The Atrium bar features handcrafted cocktails, using ingredients from the Pacific region. For instance, its Berries Cleanser is a blend of various flavours, including Yakult, vodka, peach and spicy ginger.
Said the hotel's culinary director, Sumanth Das: "The usual repertoire of signature cocktails will no longer make the mark. Cocktail bars are now faced with the constant challenge to outdo themselves in terms of creativity and innovative cocktails."
Other hotels are looking to change their bars to quench the thirst of educated and sophisticated drinkers.
Marina Mandarin Singapore's 26-year-old bar, Atrium Lounge, is set to be revamped.
There are also plans to revamp Orchard Hotel's Intermezzo Bar, which was established in 1980, said its spokesman.
But bars here are unfazed by hotels nipping at their heels. Cocktail bar Bitters and Love owner Ernest Goh said: "I look at it positively – it helps raise awareness for the cocktail industry and introduce more people to cocktails."

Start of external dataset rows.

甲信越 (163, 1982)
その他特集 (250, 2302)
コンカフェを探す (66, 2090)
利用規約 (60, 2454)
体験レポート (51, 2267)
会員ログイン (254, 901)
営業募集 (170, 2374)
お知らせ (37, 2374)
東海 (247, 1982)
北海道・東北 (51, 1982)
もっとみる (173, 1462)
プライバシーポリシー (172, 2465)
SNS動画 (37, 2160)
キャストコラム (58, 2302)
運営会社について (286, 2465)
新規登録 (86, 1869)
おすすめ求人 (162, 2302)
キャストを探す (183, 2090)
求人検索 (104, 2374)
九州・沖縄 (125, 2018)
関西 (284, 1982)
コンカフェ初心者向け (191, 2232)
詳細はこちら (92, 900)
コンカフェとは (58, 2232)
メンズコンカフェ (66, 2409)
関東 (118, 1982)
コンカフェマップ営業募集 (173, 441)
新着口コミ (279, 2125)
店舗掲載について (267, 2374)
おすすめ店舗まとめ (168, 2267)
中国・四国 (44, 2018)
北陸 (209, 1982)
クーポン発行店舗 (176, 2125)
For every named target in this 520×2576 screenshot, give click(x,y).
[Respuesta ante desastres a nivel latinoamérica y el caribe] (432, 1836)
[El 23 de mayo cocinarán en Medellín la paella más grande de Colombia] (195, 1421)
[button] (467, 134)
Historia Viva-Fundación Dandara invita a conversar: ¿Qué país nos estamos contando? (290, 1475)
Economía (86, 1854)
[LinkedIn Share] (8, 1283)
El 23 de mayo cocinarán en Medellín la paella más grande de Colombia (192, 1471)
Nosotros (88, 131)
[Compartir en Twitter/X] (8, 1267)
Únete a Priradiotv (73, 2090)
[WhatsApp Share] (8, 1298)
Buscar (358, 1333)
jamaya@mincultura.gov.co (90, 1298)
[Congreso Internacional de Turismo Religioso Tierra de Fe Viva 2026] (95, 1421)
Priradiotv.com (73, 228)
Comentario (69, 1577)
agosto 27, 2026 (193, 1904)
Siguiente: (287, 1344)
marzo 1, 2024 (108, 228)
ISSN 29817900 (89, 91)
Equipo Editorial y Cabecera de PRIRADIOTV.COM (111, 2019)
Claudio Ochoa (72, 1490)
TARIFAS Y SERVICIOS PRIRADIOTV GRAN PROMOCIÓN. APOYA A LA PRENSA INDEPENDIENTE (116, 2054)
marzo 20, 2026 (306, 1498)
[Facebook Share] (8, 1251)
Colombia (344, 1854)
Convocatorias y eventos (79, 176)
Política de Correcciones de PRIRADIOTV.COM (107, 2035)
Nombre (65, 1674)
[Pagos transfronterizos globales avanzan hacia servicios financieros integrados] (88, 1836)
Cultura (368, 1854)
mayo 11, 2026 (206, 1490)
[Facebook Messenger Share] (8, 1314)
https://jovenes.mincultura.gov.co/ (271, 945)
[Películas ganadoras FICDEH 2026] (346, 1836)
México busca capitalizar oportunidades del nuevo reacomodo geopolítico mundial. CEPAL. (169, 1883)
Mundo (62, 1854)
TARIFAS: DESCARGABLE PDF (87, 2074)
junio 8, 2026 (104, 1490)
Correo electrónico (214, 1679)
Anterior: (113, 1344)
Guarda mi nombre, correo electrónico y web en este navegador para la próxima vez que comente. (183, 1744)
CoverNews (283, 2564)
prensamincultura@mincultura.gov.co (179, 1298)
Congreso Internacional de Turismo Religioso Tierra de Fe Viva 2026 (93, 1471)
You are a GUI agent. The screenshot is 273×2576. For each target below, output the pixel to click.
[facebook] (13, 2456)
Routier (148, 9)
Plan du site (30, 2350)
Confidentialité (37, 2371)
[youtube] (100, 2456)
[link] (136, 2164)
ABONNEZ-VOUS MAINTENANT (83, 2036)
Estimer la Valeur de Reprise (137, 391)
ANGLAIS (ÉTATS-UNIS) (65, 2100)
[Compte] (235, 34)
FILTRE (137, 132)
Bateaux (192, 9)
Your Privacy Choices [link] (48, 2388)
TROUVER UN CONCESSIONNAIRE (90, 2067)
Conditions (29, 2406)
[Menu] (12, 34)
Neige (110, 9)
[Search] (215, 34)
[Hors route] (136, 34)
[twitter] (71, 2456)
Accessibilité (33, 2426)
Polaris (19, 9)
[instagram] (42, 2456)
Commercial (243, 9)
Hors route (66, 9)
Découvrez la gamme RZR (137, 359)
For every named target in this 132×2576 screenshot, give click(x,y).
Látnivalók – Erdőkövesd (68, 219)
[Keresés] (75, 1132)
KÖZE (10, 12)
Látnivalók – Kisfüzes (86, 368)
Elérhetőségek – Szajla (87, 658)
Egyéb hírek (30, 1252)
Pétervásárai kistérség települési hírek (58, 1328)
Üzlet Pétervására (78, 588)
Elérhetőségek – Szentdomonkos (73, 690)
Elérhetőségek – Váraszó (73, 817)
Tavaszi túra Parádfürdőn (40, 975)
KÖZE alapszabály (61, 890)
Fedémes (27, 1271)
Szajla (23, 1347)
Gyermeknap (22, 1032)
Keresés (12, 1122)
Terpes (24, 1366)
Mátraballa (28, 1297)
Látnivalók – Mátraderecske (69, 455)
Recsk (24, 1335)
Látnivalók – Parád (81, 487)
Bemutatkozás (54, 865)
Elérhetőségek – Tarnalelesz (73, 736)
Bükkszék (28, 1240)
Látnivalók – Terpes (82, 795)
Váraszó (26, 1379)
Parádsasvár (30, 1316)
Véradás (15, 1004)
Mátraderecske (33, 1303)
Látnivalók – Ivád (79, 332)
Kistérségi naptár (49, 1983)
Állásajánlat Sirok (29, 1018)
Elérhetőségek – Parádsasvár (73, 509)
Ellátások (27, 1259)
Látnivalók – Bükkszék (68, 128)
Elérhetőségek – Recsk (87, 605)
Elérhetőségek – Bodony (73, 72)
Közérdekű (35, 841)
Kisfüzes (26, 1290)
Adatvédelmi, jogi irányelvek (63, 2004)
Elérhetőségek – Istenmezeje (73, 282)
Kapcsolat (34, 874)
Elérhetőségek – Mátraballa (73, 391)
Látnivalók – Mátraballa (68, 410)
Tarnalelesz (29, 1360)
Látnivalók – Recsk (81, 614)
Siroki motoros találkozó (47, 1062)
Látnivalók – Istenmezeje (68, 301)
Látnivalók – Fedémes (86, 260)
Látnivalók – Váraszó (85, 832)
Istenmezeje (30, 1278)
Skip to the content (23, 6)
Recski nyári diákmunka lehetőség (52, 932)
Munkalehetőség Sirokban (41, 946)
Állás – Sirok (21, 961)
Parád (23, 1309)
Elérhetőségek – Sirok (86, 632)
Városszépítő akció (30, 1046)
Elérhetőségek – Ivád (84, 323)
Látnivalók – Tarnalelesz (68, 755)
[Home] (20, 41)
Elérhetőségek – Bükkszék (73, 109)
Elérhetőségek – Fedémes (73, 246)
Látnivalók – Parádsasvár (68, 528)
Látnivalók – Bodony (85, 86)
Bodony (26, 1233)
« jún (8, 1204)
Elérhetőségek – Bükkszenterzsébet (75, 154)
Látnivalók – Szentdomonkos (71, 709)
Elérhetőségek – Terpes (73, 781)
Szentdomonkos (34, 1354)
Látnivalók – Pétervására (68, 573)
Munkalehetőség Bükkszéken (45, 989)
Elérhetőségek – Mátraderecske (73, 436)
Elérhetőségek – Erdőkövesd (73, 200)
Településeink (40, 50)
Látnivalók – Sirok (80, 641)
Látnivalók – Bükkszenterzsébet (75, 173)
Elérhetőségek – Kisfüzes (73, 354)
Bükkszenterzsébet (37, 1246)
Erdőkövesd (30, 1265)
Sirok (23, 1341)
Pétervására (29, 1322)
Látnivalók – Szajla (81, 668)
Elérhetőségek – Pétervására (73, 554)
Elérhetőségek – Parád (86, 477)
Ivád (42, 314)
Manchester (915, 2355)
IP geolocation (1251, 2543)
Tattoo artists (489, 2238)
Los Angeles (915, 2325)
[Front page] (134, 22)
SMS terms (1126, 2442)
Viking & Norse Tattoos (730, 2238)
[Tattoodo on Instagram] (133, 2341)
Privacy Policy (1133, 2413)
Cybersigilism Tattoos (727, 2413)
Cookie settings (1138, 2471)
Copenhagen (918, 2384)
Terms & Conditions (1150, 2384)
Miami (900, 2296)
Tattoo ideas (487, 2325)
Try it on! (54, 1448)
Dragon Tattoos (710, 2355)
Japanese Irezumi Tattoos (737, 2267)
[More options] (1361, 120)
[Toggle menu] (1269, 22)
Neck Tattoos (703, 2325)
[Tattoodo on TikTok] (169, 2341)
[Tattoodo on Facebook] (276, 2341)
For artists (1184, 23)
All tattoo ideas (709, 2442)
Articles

Customers are liking the hotel bars' facelift initiatives. Financial consultant Cassandra Leong, 24, said: "I've always seen hotel bars as generic places populated with business travellers or tourists.
"But, today, with enticing menus, impeccable decor and sophisticated ambience, they've become our choice for a chill-out night. Some places have amazing views of the skyline, too. It's like drinking in a more luxurious manner."